O município cearense de
Pindoretama entrou para o livro dos recordes ao produzir a maior rapadura do
mundo, com 18.660 kg. Reconhecido pelo RankBrasil, o doce gigante mede 6,80 m
de comprimento, 2,23 m de largura e 0,80 m de altura.
Em Cantanhede, a proposta é que o maior bolo frito de arroz do mundo sirva como atrativo em uma das paradas (PIT – Ponto de Informações Turísticas) ao longo da Estrada Transquilombola. No PIT de Morros, além da exibição do maior bolo frito de arroz do mundo, o visitante terei acesso a informações sobre a Região de Turismo do Leste.
Muitas ideias que
poderiam definir seu autor como mais um maluco sonhador. Mas em tempos de
casarões arruinados e destruídos, seja pelo abandono do poder público ou dos
seus proprietários que deveriam zelar pelo patrimônio histórico ao invés de
investir na política de ruínas (deixar cair) ou de reconstruções “modernas” de
gosto duvidoso, o jornalista que luta por parcerias públicas e privadas é um
ponto de esperança num palheiro de descaso e destruição, justamente pela
coragem de enxergar no passado o seu maior trunfo para o futuro.

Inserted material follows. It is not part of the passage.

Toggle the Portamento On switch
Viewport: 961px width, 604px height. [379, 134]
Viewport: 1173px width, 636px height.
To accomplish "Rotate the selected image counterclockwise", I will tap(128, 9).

Há muito mérito nos projetos e se pularem do papel, em pouco tempo, corre o risco de Cantanhede, uma pequena cidade do continente maranhense, sem praia e nem casarões coloniais com fachadas de azulejos e gradis de ferros, ser uma referência nacional de uma economia local forte, com preservação patrimonial e natural surfando na indústria que mais cresce no mundo: o turismo. Vale todo o risco e investimento.
Marcus Saldanha é escritor, historiador e jornalista.